N-Succinylamino acid racemase (NSAAR) with N-acylamino acid racemase (NAAAR) activity together with a d- or l-aminoacylase allows the total transformation of N-acetylamino acid racemic mixtures into optically pure d- or l-amino acids, respectively. In this work we have cloned and expressed the N-succinylamino acid racemase gene from the thermophilic Bacillus-related species Geobacillus kaustophilus CECT4264 in Escherichia coli BL21 (DE3). G. kaustophilus NSAAR (GkNSAAR) was purified in a one-step procedure by immobilized cobalt affinity chromatography and showed an apparent molecular mass of 43 kDa in SDS-gel electrophoresis.

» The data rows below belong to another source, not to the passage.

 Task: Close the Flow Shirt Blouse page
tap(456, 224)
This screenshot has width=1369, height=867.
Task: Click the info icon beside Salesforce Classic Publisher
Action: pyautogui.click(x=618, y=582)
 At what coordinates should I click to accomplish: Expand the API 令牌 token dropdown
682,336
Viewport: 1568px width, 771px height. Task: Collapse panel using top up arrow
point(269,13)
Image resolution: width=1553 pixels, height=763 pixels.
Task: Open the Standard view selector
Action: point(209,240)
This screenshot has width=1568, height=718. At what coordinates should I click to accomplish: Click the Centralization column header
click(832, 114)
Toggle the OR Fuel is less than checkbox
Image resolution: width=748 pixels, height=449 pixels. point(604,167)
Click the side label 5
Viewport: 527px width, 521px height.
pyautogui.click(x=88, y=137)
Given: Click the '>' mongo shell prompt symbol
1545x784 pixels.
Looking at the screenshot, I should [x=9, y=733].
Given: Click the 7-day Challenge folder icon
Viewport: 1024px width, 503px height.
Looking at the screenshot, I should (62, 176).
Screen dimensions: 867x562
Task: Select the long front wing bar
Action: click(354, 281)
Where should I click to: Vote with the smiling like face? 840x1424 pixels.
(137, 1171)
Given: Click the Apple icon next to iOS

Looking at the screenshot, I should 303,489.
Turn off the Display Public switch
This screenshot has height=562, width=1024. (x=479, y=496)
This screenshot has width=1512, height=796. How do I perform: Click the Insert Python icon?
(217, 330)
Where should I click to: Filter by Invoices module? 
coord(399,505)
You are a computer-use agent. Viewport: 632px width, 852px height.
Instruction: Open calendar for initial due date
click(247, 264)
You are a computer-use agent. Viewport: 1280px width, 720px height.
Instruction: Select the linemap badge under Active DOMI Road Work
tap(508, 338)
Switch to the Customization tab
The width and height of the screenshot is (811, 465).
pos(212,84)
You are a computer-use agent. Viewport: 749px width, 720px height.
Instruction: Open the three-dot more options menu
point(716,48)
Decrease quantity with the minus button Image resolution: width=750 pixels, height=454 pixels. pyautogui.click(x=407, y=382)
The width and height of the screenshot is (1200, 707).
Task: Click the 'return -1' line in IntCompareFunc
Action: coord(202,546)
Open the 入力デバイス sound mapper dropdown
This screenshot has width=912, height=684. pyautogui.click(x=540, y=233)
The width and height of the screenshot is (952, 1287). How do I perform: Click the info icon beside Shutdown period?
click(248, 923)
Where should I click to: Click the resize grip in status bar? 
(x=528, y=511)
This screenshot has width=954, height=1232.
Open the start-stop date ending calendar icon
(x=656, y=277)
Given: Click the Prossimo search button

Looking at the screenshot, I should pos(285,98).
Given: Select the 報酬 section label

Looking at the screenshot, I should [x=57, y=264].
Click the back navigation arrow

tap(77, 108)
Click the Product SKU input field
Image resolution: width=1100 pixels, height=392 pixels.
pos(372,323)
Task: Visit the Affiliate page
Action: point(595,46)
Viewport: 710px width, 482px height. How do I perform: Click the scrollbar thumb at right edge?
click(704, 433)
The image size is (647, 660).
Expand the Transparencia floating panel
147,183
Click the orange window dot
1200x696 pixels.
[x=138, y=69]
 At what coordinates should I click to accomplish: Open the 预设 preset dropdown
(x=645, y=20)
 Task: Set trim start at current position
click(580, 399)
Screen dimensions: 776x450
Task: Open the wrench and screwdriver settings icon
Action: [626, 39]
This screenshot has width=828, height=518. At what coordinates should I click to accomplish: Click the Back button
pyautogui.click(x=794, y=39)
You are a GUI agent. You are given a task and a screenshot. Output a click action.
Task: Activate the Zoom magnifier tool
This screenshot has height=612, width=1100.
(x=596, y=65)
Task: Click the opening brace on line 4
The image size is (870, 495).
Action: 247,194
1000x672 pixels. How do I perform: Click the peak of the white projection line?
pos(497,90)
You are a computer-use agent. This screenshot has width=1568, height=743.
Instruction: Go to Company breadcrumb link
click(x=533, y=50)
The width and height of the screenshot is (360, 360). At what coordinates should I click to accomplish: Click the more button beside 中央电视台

Size exclusion chromatography analysis determined a molecular mass of about 150 kDa, suggesting that the native enzyme is a homotetramer. Optimum reaction conditions for the purified enzyme were 55 °C and pH 8.0, using N-acetyl- d-methionine as substrate. GkNSAAR showed a gradual loss of activity at preincubation temperatures over 60 °C, suggesting that it is thermostable. As activity was greatly enhanced by Co 2+, Mn 2+ and Ni 2+ but inhibited by metal-chelating agents, it is considered a metalloenzyme. The Co 2+-dependent activity profile of the enzyme was studied with no detectable inhibition at higher metal ion concentrations. GkNSAAR showed activity towards both aliphatic and aromatic N-acetylamino acids such as N-acetyl-methionine and N-acetyl-phenylalanine, respectively, with k cat/ K m values ranging from 1 × 10 3 to 9 × 10 3 s −1 M −1. Kinetic parameters were better for N-acetyl- d-amino acids than for N-acetyl- l-specific ones.